Description of Informant

MV (79) is a retired engineer, chess master, and violinist from Tehran, Iran. At 19, he came to America to study at Ohio Northern and remained in the states for his adult life (Missouri and California). While in Iran, he lived a very traditional life under religious parents. He has embedded many of the traditional views of his youth into his personal values



Original Text: چه گويم كه ناگفتنم بهتره؟

Phonetic: Cheh gooyam keh nah gōftanam behtareh?

Transliteration: What can I say that it is better not to say?
Free Translation: What should I say, if saying nothing would be better?

Context of Use

The phrase is a playfully solemn response to “How are you?” It works to inform the asker that the speaker is sad/down, but also that they aren’t interested in discussing their emotions with the present party. It is most often used between friends or peers. 

It is also a proverb, serving a similar function to the English “if you don’t have anything nice to say, don’t say anything at all.” Unlike the English phrase, it is not directed outward, and instead focuses on the speaker. I.E. If I don’t have anything positive to say, why should I speak?


Context of Interview

The informant, MV, sits on a loveseat, feet planted on a brightly colored Persian rug. He is opposite the collector, BK, his grandson. Text spoken in Farsi is translated and italicized. Instances of the phrase have been replaced by [the phrase].


MV: *muttering* [the phrase]… One of the things, for instance, we used to say… somebody says “How are you, what are you doing?”, you say [the phrase]. Um… meaning that, for instance, you see a friend who asks “How are you doing?” and if you don’t feel like good you say [the phrase]. What should I say if—  if I keep quiet—  would be much better?

BK: Who would you say this to? If your boss asked “How are you?”— 

MV: No, it was when we were teenagers. Just among friends. Not with parents.

BK: Was this something funny or something serious?

MV: Nah we just— we’d just say he doesn’t feel good but he doesn’t wanna talk about it. Then they know not to pressure you.

Collector’s Reflection

In Iran during the 1940s and 1950s, when MV was a teenager, discussion of emotions between men, even peers, was extremely taboo. Men were not encouraged to express themselves, and were expected to remain stoic.
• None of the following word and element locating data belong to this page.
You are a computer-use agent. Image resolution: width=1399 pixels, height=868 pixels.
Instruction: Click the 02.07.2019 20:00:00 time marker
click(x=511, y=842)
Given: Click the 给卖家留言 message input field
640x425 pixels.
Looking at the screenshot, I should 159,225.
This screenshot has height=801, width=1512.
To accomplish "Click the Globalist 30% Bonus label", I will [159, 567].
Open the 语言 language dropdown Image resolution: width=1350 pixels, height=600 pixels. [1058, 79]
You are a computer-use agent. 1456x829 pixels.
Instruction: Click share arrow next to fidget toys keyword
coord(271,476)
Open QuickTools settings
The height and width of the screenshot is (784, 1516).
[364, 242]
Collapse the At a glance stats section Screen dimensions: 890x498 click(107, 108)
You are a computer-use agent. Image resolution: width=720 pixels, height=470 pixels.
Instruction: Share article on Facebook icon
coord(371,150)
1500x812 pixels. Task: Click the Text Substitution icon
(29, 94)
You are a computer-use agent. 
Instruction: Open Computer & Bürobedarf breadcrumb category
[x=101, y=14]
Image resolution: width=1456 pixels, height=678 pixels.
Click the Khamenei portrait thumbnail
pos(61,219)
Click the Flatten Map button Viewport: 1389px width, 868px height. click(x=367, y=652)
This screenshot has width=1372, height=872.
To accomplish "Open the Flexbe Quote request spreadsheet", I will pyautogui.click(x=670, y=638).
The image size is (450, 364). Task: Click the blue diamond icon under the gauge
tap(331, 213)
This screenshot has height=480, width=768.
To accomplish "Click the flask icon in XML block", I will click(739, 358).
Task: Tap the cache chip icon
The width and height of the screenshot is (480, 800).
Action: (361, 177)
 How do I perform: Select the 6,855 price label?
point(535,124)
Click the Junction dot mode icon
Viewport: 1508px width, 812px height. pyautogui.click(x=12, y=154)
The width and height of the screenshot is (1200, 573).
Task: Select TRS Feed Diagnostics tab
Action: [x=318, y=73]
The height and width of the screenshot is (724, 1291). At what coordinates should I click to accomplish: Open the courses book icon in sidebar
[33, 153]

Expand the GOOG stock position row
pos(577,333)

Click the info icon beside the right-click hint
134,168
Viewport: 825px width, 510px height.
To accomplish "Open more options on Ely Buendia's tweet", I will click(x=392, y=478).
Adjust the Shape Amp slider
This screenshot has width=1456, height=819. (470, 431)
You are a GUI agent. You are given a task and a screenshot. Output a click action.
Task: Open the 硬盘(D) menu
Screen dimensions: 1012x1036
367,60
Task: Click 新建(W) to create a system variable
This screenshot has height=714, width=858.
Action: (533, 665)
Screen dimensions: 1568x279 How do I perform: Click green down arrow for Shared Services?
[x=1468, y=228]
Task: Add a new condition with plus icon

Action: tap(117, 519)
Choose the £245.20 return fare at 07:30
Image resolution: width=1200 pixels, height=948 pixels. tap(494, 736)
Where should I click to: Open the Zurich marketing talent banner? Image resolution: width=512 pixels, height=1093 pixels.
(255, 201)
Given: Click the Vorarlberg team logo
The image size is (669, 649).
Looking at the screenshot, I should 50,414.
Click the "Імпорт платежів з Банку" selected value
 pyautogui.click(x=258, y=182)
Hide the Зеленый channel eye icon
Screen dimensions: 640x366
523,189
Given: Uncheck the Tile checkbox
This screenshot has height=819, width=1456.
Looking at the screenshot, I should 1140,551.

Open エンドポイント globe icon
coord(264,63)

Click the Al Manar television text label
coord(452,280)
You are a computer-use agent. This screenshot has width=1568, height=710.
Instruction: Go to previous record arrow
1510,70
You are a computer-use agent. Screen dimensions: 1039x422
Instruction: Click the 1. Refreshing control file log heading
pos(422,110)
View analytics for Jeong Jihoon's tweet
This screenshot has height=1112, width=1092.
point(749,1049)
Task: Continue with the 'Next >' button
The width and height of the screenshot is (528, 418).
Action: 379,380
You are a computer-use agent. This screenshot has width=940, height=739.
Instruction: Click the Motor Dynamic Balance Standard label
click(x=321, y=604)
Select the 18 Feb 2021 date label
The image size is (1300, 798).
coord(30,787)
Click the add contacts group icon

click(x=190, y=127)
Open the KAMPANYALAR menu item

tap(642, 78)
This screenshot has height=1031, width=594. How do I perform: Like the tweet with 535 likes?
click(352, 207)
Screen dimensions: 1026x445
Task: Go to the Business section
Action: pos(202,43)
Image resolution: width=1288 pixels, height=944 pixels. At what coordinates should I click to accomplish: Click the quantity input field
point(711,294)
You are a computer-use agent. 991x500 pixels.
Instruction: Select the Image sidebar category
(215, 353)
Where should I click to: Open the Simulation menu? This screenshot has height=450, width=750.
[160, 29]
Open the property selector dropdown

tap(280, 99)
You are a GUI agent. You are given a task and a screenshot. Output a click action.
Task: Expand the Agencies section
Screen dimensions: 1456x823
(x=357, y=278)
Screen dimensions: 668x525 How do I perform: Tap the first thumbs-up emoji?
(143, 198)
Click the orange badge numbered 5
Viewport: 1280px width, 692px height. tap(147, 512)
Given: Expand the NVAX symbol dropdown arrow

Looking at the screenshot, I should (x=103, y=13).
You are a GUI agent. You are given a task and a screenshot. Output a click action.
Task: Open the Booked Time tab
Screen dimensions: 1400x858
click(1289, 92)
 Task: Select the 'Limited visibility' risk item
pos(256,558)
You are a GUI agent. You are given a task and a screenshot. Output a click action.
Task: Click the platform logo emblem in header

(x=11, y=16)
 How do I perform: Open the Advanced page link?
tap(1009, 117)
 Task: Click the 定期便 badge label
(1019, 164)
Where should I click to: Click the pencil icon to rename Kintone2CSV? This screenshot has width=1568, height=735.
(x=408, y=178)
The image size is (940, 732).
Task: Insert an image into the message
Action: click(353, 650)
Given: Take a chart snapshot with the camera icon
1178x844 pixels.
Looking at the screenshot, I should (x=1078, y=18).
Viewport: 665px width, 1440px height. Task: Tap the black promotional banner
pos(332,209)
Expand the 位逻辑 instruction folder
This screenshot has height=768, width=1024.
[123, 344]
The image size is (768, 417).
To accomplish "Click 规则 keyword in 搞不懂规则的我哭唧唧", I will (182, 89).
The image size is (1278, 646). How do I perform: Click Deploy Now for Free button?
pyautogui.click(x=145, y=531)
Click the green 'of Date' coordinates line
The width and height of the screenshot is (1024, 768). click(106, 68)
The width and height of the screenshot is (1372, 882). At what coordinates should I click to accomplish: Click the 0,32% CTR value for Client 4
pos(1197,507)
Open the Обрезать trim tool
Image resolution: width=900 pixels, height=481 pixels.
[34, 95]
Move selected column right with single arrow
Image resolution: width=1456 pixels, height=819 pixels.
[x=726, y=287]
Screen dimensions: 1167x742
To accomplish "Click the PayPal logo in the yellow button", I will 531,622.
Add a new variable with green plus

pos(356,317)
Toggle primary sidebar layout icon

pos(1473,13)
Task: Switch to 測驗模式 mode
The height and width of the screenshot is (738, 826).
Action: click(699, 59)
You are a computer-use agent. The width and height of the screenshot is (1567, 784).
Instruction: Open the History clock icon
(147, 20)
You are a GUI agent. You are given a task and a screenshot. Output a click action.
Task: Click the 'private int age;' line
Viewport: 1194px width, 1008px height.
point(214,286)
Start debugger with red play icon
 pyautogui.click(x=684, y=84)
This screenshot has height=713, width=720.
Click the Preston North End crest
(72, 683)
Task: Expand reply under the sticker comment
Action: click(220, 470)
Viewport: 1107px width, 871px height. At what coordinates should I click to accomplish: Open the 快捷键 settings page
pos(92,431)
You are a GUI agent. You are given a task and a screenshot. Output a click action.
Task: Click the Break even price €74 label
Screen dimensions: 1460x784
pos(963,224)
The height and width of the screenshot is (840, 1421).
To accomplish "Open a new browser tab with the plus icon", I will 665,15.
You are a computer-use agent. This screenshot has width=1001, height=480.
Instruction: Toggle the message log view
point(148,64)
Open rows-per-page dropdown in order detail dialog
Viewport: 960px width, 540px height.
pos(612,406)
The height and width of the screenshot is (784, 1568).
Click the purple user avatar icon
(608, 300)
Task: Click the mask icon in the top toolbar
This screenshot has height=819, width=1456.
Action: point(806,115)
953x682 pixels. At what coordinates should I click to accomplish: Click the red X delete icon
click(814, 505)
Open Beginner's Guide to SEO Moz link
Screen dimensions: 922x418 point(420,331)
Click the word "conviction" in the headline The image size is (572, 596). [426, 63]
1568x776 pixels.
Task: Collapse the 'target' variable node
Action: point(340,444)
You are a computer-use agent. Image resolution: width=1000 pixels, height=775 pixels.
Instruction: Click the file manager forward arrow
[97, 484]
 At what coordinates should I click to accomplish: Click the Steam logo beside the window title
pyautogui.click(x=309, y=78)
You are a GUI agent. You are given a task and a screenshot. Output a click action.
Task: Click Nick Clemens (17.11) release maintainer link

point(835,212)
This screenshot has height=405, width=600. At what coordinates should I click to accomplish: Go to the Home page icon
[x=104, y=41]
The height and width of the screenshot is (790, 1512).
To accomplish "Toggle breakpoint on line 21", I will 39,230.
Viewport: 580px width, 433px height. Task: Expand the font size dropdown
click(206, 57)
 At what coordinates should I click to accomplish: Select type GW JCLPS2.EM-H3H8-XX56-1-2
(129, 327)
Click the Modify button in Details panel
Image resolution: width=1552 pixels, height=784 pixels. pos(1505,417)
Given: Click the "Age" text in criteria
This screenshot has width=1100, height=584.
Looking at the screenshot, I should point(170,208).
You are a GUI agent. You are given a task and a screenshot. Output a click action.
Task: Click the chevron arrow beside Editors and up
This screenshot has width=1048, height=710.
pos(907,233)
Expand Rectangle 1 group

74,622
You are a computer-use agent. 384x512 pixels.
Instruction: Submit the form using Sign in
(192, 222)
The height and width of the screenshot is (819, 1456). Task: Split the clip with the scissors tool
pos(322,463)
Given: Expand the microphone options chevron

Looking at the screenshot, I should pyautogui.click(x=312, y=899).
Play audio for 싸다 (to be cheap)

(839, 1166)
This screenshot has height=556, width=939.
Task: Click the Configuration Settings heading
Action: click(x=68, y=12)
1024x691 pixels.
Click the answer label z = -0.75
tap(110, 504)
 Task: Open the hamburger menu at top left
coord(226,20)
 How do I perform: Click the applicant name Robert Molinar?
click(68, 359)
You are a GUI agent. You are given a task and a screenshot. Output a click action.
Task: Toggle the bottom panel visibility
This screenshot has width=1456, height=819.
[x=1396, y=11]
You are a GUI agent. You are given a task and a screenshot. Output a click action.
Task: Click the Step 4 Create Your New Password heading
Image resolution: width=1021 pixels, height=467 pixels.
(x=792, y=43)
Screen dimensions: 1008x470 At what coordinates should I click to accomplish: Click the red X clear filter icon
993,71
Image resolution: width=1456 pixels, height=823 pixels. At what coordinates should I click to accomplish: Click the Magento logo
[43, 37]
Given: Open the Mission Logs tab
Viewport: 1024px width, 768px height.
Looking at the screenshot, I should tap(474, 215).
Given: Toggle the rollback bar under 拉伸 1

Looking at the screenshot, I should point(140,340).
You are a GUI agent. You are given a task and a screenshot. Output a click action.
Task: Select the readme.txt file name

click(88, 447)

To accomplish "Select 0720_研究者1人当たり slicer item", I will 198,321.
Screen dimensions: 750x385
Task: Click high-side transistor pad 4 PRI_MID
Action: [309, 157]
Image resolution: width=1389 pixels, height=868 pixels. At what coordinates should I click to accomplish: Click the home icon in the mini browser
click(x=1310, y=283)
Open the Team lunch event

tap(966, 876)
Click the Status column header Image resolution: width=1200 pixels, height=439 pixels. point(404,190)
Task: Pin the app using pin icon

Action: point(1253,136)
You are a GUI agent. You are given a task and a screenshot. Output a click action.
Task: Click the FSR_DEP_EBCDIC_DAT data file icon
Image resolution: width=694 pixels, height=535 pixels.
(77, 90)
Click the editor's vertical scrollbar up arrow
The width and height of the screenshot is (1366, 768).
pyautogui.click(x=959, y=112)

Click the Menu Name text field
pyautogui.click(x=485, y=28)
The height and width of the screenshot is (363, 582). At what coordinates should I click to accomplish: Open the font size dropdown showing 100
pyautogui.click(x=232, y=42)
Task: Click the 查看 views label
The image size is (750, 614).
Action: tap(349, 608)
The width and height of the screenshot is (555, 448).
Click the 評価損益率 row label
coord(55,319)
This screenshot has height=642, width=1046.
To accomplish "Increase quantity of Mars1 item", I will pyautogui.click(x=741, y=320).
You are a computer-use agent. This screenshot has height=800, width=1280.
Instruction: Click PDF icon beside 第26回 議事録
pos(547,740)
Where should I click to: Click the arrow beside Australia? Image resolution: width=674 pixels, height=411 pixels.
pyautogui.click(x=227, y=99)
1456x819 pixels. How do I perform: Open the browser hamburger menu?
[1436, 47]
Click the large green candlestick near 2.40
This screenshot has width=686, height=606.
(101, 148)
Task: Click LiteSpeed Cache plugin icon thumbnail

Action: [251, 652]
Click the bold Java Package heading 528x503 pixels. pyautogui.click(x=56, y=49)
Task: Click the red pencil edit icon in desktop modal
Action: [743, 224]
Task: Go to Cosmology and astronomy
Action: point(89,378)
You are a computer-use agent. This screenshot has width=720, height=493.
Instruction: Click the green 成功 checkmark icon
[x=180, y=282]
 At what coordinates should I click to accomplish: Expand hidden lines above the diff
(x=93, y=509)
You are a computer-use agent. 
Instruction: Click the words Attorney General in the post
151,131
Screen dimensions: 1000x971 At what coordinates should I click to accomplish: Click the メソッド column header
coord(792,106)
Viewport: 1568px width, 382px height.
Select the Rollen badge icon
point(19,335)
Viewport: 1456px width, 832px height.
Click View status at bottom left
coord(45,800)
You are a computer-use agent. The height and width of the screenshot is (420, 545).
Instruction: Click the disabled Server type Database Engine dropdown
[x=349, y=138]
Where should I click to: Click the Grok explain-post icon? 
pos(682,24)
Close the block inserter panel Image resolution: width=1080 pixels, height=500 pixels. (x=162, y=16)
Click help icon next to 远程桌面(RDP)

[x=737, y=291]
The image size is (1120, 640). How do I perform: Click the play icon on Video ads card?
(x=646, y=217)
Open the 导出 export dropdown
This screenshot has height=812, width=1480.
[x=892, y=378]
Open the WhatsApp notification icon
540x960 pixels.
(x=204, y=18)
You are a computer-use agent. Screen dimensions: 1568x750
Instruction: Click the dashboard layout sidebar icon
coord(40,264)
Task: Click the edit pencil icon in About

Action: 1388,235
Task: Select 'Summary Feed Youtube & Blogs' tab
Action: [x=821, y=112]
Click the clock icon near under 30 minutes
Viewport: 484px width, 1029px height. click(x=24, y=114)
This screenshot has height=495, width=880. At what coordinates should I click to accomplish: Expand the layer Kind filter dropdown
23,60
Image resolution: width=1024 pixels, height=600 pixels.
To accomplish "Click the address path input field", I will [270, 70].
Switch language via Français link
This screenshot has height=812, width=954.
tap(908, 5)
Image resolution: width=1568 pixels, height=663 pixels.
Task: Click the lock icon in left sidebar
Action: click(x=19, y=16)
The phrase was invented as a tool to allow young men to inform their peers of their emotional state, while remaining distant. 

MV is an interesting man. He embodied traditional Iranian masculinity well into his 60s: stoic, serious, commanding respect. All this despite living in America since his 20s. Admittedly, American masculinity standards don’t exactly scream “vulnerability” either. However, when MV retired at the beginning of his 70s, everything changed. He was able to loosen up, smile, joke, we even saw him cry. This once formal and scary man became a teddy bear. One couldn’t imagine him using the phrase now, as he would much rather discuss his emotions. One could read this as a sign of aging, but I consider it to be a sign of the times as well. MV noted that his Iranian friends have all become more comfortable with vulnerability in recent years as it has become more socially acceptable. As the definition of masculinity changes worldwide, perhaps this use of phrase will fade to memory; perhaps not, time will tell.

The phrase will continue to find relevance as a proverb, though it is less regularly used as such.